By Philip Blenkinsop
BRUSSELS (Reuters) – Belgium could be returning to full lockdown if there is no reversal of the surge in COVID-19 infections and hospital admissions, a senior Belgian virologist said in a newspaper interview on Tuesday.
“We would then have to consider even more restrictive measures, which could resemble a lockdown like the one imposed in March and April,” Yves Van Laethem told La Derniere Heure.
Van Laethem, who addresses national news conferences on the COVID-19 situation, said only an eventual vaccine or effective treatment would overcome the pandemic.
As cases surge again in Europe, Ireland imposed some of Europe’s toughest COVID-19 constraints on Monday, while Wales is set to begin a two-week “fire-break” lockdown on Friday.
Health Minister Frank Vandenbroucke said on Sunday that the Belgian capital Brussels and the southern region of Wallonia were “close to a tsunami”, with a health situation worse than anywhere else in Europe.

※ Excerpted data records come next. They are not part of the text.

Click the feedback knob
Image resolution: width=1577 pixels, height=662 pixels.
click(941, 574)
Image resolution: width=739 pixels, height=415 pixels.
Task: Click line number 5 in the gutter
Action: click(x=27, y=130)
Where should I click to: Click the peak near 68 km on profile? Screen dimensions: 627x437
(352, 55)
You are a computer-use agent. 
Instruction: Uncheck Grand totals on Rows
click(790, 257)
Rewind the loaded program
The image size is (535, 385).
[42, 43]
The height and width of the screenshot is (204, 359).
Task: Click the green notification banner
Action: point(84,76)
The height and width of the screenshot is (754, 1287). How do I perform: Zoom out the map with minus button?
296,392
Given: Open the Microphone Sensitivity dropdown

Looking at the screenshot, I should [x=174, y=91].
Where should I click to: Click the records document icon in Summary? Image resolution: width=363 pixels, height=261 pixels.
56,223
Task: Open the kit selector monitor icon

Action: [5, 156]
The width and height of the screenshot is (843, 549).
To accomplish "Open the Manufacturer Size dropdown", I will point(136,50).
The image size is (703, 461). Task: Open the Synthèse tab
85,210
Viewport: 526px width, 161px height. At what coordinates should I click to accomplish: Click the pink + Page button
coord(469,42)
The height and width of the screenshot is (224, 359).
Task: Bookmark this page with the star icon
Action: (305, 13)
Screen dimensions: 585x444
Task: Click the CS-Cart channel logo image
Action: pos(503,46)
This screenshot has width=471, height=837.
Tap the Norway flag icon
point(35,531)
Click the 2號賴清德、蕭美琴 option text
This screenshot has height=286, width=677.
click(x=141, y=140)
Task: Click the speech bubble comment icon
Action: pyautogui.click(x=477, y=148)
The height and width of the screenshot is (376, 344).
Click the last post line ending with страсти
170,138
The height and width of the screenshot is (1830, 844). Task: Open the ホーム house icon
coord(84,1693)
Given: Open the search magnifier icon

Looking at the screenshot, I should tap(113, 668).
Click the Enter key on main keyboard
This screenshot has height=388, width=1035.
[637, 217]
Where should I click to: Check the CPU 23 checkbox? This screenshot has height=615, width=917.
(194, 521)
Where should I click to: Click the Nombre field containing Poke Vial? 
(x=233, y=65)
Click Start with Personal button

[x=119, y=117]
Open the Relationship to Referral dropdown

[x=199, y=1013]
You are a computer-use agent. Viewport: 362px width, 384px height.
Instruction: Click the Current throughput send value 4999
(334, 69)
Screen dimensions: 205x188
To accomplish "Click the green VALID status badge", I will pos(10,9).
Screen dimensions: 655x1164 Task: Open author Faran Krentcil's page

He said a tsunami would mean authorities had lost control of the situation, meaning all non-COVID healthcare procedures would need to be postponed.
The country of 11 million people reported on Monday a daily average of 7,876 new infections in the week to Oct. 15, with an average 252 hospital admissions and 30 deaths.
At the peak of the spring coronavirus wave at the end of March, more than 600 were admitted to hospital in one day in Belgium.